DO NOT use the starter to cool the scalded milk. You must keep the live bacteria alive in order for the starter to do its job.  The milk MUST be within the temperature range of 105-115 to ferment properly. If it is too hot, you will kill your starter. If it is too cool, the milk will stay milk or possibly grow an unfavorable strain (more akin to buttermilk) and turn out thin and non-yogurt-like. Heat it back up if necessary, but if you’ve already added the starter, take care not to overheat it. Keep in mind the TOP of the milk will be cooler than the BOTTOM of the milk in the pot. If you stir adequately, the temps will be closer to the same and give you a more adequate temperature reading.

4. Ferment.

Move the inoculated milk to chosen lidded containers and place in insulated area for up to 30 hours (we like 24 hours).

The idea here is to keep the inoculated milk within the ideal temperature range for 6-30 hours and to eliminate exposure to contaminants during this time. The longer the ferment, the more lactose will be consumed and the more beneficial bacteria and byproducts present in the final product. There are lots of ways to do this.

Containers: You can use the pot you scalded the milk in or transfer it to VERY CLEAN containers such as a glass crock, plastic tubs, glass jars, etc.

Insulation: Slightly warm oven, plastic cooler with hot water bath, or electric dehydrator set to 110F (this is certainly the easiest). Whatever you use, remember that you’re going for very hot shower temperature, and it needs to stay there for the duration of fermentation, so feel free to periodically turn the oven on again or add more hot water to the cooler. 

5. Re-mix.

You may find that after 24 hours of sitting, the milk will developed a slight cream layer. We like this mixed back into the entire batch of yogurt. The easiest way to accomplish this with a very large batch of yogurt is to use an immersion blender. Or use a whisk and stir vigorously to break up the cream chunks and mix them into the body of the ferment. This is not a required step, but it does make a more pleasant and evenly distributed final texture. I do not find that the yogurt separates again after it is cooled.  

If you wish to save your own starter, do that at this stage.

6. Store.

My favorite storage container is a large glass crock or large glass jar. Plastic tubs work well, too, but not for long-term storage, as plastic is porous and tends to hang on to mold spores, causing mold contamination. I find that a good clean glass container keeps the yogurt fresh for 6 weeks in a cold fridge.


Saving Starter

Saving your own yogurt starter is very simple, but it must be done before the live bacteria get old and tired. I learned this the hard way after having multiple batches fail because I was using 6-week-old yogurt to try to inoculate my new batch.

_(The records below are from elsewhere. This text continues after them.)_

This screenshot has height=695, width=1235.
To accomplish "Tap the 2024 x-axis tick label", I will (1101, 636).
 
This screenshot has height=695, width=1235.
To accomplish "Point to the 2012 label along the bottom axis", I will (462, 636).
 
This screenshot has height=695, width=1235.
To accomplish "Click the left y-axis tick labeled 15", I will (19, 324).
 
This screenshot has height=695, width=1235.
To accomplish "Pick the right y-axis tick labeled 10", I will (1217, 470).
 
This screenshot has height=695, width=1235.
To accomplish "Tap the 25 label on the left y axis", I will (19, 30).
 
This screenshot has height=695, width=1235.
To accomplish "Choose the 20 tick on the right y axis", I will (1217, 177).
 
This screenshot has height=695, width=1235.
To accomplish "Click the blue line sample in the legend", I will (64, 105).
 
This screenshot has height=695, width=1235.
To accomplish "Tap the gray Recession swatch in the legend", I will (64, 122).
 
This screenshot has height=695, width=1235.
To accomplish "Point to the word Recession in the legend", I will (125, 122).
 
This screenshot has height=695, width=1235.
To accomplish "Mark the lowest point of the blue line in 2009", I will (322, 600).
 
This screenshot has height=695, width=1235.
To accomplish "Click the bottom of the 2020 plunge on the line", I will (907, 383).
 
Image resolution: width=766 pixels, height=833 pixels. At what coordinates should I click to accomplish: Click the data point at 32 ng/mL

To save starter successfully, separate the portion you wish to keep as starter and freeze it immediately after fermentation. Freezing in plastic works fine for me and eliminates the possibility of glass jar breakage. You could also freeze starter in ice cube trays and then pop them into a larger freezer container. This is ideal for those making smaller batches of yogurt.

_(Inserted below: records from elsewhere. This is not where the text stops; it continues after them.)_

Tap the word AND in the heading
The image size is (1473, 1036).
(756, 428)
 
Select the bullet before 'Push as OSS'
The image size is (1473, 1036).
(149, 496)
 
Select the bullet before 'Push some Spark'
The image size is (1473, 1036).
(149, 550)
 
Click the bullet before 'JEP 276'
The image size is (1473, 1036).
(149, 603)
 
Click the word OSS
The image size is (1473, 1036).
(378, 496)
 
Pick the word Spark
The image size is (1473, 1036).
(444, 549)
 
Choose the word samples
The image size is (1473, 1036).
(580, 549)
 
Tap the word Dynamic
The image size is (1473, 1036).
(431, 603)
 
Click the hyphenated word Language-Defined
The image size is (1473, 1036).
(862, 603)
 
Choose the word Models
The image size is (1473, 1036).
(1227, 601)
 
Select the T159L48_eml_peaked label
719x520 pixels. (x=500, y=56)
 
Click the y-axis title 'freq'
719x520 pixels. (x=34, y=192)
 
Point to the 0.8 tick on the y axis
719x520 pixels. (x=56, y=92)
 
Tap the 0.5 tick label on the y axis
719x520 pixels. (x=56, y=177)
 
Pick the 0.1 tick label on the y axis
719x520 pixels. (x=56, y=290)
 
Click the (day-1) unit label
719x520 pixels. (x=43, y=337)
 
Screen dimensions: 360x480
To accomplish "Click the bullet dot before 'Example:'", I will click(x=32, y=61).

When you’re ready to make your next batch of yogurt, simply thaw the amount of starter needed.

It’s not a bad idea to always keep extra starter from a successful batch of yogurt just in case you mess up your current batch. Never save starter from a batch that is below par. It will only turn out worse.

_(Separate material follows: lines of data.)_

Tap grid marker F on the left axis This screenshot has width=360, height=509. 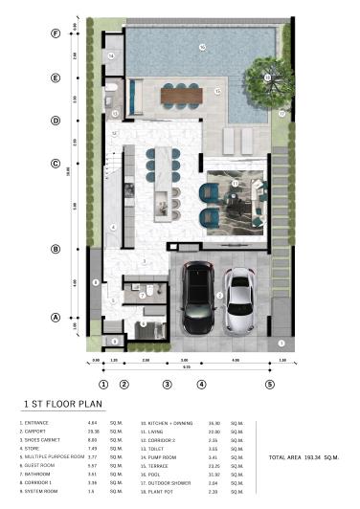(x=56, y=33)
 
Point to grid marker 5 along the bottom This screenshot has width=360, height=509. (x=269, y=384)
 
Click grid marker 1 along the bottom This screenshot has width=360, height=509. (x=102, y=384)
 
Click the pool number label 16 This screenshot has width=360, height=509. (x=202, y=47)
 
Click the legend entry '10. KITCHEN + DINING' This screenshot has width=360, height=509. (x=168, y=422)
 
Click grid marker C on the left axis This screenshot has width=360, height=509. (x=56, y=163)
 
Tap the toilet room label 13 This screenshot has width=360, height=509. (x=115, y=113)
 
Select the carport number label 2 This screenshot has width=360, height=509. (x=219, y=298)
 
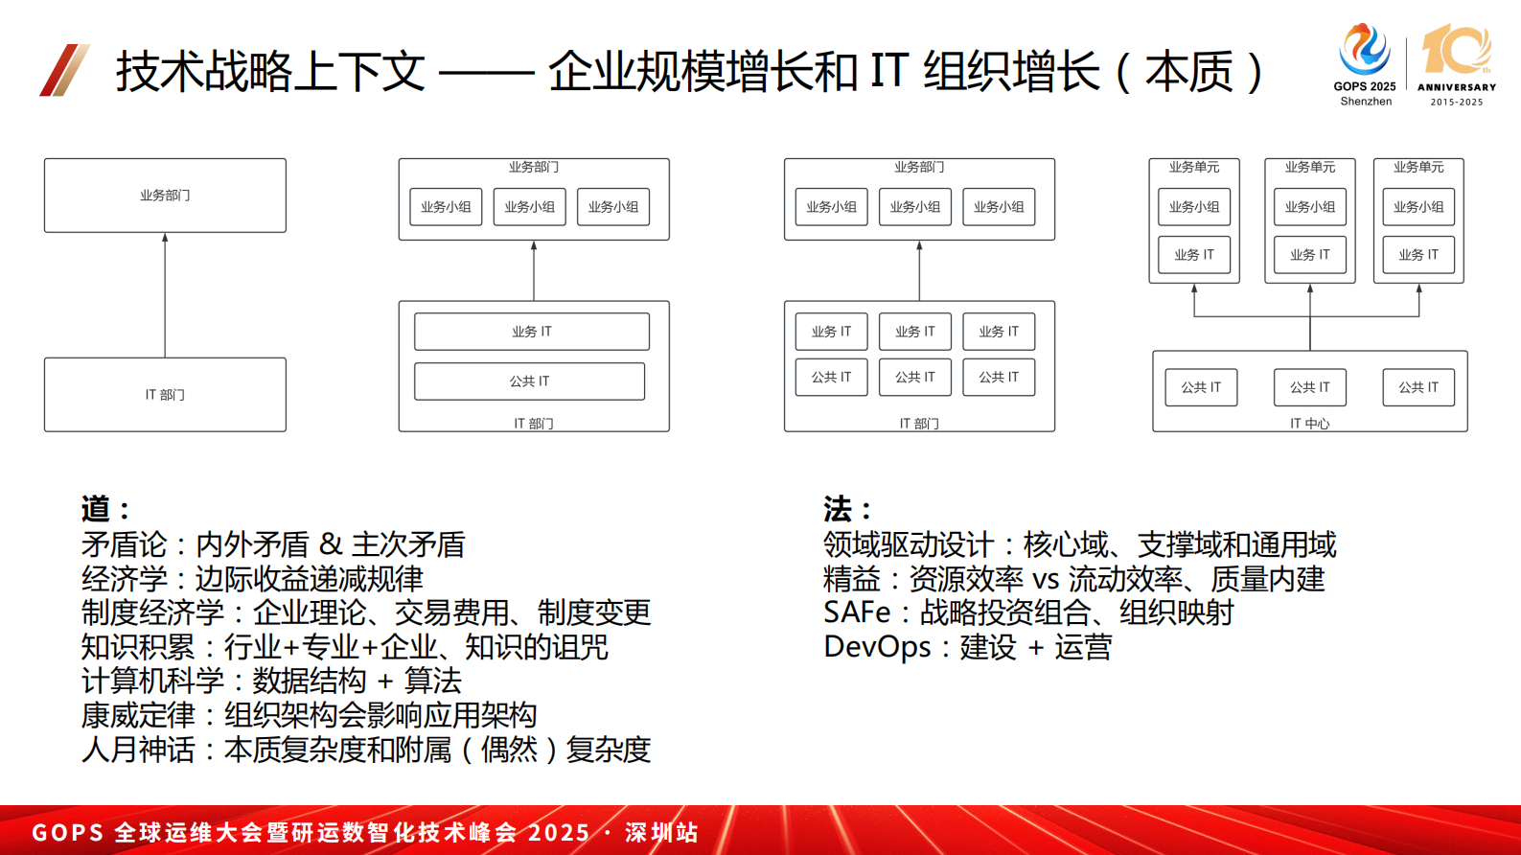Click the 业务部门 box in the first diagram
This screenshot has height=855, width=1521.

Where to buy your first starter

At your local health food store! I like the White Mountain Bulgarian style yogurt the best, but have had success with Dannon Plain and other live yogurts. Do not use flavored yogurt or any plain variety that has thickeners added. The label should say something about live bacteria or L. Bacillus etc.


Strategy in summary:

  1. Scald milk at 180F.
  2. Cool to range 115F-105F.
  3. Add starter. Use about 1 cup starter per gallon of milk.
  4. Fermented in temp range of 105F-115F for 6-30 hours, preferably at least 24.
  5. (Optional) Mix cream layer back into yogurt.
  6. Save starter right away by freezing.  Glass containers provide the longest storage of to-eat yogurt. Plastic containers are fine for freezing starter.